"Dari segi global kami harus lihat lagi, setiap negara itu punya budaya belanja masing-masing. Contoh kalau di Jepang kami tahu nawar tidak ada di sana, semua harga fix dan tidak ada ceritanya tawar-menawar," tambah Amel seraya tersenyum.
"Tapi kalau di Indonesia, kita adalah bangsa yang sangat menyukai tawar-menawar. Apapun ya bukan hanya di pasar, termasuk dalam industri otomotif juga," imbuhnya.
Amel menambahkan,kebiasaan tawar-menawar itulah yang menjadi alasan lain kenapa jaringan atau outlet offline masih memiliki peran penting.
Selain itu, tingkat pendidikan masyarakat yang berbeda juga mempengaruhi seberapa efektifkah digitalisasi dalam memasarkan produknya.
"Kalau orang Jepang atau orang luar itu budaya baca sangat tinggi ya, membaca dan mengerti. Sedangkan kalau orang Indonesia itu sukanya ngobrol, baca itu agak kurang," papar Amel.
"Jadi misalnya review aja kalau suruh baca males, tapi kalau suruh dengar itu mau. Nah, dengan kunjungan khusus atau pertemuan khusus itu rasanya masih lebih cocok dengan budaya Indonesia yang suka ngobrol," tutupnya.
Namun, Daihatsu tidak menutup mata ke depannya bahwa jaringan offline dan online akan memiliki peranan penting ke depannya.
Sebagai bentuk antisiapasi, Daihatsu juga bakal terus membenahi dan membekali karyawan mereka dengan berbagai layanan digital terbarunya di Indonesia.

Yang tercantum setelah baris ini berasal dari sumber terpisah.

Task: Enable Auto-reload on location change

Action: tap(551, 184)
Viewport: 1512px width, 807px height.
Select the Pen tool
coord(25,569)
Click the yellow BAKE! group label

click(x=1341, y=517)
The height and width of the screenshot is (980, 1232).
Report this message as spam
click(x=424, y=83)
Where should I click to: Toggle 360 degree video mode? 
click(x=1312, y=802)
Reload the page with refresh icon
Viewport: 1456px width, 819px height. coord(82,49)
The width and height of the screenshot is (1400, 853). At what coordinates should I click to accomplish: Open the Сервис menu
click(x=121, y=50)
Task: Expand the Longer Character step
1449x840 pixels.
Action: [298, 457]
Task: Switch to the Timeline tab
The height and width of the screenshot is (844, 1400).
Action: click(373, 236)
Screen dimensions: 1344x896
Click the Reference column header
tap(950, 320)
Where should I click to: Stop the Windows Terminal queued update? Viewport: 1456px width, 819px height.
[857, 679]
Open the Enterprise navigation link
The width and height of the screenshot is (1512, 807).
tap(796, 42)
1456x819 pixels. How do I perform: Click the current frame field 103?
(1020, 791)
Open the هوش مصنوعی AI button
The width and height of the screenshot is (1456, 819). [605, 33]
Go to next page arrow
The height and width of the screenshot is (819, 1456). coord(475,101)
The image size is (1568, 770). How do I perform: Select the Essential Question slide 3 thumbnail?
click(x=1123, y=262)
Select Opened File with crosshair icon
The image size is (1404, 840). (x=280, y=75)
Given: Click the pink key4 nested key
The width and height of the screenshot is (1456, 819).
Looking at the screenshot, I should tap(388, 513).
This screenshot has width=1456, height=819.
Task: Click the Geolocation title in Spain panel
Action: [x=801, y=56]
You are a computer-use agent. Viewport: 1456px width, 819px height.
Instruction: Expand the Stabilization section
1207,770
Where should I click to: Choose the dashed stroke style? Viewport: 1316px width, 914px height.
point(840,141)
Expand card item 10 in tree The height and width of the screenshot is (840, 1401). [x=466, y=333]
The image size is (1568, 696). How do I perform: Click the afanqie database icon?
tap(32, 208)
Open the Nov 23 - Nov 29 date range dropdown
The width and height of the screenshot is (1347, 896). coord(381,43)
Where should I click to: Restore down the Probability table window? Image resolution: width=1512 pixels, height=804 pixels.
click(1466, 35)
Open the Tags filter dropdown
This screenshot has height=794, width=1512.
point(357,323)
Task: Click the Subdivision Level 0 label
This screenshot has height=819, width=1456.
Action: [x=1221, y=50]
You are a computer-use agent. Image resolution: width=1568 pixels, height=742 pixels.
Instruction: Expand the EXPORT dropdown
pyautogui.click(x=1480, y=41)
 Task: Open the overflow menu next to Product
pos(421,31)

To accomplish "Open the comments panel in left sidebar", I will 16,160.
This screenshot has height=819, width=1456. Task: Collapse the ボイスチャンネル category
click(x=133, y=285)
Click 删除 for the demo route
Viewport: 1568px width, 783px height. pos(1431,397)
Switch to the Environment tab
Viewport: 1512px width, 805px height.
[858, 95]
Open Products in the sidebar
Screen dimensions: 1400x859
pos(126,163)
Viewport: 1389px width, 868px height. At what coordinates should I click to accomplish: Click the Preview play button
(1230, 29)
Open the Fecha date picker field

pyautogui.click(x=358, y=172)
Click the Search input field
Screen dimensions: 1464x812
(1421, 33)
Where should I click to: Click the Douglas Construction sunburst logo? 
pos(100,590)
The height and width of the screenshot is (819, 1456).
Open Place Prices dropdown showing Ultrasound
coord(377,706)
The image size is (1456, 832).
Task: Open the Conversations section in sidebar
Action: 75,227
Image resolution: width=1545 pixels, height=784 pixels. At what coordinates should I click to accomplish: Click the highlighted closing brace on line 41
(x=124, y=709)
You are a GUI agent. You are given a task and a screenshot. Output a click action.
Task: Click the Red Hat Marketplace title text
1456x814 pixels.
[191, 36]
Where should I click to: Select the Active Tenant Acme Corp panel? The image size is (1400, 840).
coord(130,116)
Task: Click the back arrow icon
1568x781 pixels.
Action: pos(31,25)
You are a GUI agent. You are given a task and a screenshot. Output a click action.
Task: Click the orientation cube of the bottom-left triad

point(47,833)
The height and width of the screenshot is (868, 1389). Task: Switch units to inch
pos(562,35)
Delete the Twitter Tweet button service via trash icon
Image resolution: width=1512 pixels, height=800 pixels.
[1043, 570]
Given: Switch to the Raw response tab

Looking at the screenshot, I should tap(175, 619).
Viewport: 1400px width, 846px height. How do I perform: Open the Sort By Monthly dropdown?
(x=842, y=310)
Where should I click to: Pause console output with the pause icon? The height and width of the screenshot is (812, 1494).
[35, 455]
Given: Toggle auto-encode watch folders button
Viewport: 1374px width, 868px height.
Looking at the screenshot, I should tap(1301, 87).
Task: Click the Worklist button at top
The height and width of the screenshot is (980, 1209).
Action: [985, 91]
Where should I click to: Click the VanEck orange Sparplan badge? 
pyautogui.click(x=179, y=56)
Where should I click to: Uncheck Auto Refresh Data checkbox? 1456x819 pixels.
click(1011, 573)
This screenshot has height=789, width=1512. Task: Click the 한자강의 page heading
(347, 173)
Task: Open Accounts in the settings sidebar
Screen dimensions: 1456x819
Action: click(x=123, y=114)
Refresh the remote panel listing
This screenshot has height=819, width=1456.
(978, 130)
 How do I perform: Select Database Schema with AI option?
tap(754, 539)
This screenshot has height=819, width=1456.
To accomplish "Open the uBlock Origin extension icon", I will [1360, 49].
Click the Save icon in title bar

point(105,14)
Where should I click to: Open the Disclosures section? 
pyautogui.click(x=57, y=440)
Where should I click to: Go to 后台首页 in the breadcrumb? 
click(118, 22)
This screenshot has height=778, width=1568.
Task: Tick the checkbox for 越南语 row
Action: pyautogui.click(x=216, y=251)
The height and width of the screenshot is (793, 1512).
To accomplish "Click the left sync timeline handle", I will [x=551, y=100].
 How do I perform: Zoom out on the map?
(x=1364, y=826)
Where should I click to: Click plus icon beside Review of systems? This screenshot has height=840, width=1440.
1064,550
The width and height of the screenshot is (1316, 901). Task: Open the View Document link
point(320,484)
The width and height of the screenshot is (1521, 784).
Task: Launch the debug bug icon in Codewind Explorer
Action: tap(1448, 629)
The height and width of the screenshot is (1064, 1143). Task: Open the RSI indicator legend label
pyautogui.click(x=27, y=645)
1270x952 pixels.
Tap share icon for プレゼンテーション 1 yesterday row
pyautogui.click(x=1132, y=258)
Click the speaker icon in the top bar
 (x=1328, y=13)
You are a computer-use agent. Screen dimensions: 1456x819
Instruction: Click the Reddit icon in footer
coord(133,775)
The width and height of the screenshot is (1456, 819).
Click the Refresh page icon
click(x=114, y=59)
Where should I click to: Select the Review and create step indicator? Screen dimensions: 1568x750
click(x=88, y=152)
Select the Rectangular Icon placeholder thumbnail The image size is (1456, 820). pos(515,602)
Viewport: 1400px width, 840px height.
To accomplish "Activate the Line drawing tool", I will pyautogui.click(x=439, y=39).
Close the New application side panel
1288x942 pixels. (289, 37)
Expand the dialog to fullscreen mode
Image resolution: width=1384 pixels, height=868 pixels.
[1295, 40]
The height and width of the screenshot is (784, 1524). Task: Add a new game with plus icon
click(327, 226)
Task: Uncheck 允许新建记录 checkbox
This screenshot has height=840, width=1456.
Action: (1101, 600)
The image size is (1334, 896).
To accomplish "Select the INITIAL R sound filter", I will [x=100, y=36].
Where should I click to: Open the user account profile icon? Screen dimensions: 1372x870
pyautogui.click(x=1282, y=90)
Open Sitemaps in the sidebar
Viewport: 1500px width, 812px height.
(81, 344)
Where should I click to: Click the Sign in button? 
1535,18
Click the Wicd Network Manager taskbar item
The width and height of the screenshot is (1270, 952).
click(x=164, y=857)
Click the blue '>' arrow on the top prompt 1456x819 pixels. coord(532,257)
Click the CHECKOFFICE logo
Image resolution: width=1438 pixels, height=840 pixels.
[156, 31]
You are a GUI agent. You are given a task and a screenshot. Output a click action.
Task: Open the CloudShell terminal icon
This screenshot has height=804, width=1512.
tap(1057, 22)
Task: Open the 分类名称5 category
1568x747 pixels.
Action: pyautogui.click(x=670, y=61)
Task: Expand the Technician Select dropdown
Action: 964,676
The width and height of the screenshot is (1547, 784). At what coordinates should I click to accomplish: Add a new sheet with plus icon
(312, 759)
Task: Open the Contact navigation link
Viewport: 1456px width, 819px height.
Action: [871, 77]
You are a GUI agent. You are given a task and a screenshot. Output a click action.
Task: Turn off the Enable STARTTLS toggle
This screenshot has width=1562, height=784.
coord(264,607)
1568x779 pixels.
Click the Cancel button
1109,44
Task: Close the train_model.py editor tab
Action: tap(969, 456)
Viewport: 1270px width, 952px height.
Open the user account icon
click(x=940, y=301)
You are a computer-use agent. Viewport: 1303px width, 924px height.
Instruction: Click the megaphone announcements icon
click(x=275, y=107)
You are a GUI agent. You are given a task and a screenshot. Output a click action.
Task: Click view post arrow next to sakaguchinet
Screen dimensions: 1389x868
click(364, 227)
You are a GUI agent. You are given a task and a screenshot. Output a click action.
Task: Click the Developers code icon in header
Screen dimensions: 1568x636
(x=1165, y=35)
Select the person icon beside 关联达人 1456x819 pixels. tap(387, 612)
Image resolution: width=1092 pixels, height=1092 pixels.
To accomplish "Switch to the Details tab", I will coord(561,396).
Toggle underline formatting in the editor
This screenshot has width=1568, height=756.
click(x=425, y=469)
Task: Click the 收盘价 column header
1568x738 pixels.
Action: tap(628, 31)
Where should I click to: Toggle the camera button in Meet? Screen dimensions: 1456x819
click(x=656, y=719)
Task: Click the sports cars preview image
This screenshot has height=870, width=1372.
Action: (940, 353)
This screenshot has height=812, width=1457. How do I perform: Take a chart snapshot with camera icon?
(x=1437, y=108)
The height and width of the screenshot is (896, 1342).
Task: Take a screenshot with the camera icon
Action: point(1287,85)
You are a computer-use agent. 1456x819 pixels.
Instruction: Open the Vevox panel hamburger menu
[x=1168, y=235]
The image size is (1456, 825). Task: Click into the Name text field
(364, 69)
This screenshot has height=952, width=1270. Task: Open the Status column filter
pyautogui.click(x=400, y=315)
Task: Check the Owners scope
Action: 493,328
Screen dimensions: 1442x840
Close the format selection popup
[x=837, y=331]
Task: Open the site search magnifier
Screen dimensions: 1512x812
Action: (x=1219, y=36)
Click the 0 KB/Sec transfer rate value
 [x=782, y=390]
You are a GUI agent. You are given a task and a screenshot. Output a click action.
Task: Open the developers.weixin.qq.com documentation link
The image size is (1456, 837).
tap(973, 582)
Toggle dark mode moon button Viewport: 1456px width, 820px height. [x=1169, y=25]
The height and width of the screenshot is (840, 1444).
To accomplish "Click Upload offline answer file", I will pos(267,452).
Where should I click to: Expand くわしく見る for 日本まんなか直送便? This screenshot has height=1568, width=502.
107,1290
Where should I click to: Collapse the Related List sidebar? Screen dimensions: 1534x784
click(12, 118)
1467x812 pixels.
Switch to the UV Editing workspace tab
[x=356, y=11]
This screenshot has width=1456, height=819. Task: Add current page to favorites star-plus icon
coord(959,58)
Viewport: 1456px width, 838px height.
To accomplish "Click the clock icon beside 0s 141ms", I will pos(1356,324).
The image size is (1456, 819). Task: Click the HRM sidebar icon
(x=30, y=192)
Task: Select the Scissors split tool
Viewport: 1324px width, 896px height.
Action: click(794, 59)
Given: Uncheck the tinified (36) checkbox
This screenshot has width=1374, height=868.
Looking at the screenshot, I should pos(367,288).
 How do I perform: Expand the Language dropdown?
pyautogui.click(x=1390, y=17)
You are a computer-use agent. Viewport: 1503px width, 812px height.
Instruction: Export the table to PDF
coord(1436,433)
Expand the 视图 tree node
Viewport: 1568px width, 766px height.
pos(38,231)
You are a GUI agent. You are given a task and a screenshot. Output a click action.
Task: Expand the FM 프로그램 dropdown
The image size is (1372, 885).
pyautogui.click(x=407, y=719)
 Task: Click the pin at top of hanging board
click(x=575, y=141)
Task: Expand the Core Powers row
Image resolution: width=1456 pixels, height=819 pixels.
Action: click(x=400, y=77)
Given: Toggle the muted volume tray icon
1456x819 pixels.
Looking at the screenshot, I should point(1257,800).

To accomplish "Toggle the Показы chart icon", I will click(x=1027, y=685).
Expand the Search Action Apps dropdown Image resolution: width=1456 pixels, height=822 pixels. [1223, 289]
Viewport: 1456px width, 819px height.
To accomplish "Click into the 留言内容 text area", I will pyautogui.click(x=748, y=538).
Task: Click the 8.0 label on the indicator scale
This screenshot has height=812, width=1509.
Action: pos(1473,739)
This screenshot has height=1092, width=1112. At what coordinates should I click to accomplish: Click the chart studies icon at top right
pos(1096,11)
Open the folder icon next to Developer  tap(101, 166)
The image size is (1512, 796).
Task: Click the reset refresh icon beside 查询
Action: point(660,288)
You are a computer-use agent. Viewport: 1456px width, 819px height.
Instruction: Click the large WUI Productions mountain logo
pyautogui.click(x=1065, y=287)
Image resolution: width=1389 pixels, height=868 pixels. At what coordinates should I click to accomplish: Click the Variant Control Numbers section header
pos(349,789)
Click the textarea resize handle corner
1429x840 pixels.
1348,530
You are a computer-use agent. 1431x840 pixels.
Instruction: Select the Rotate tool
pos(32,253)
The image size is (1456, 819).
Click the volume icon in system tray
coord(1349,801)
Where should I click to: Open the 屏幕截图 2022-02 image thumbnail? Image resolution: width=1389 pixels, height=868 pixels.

(Baca Juga : Blak-blakan Kemas Henry Kurniawan: Strategi Seva.id dalam Menghadapi Dinamisnya Dunia Digital)
"Sehingga kami melihat bahwa peranan showroom ini masih cukup dominan, walaupun bagaimana Daihatsu juga tetap mempersiapkan digitalisasi tersebut," lanjut Hendrayadi lagi.
"Jadi saya mau bilang dua-duanya itu penting untuk saat ini, sehingga nanti kombinasi keduanya menjadi suatu sinergi yang baik," tutupnya.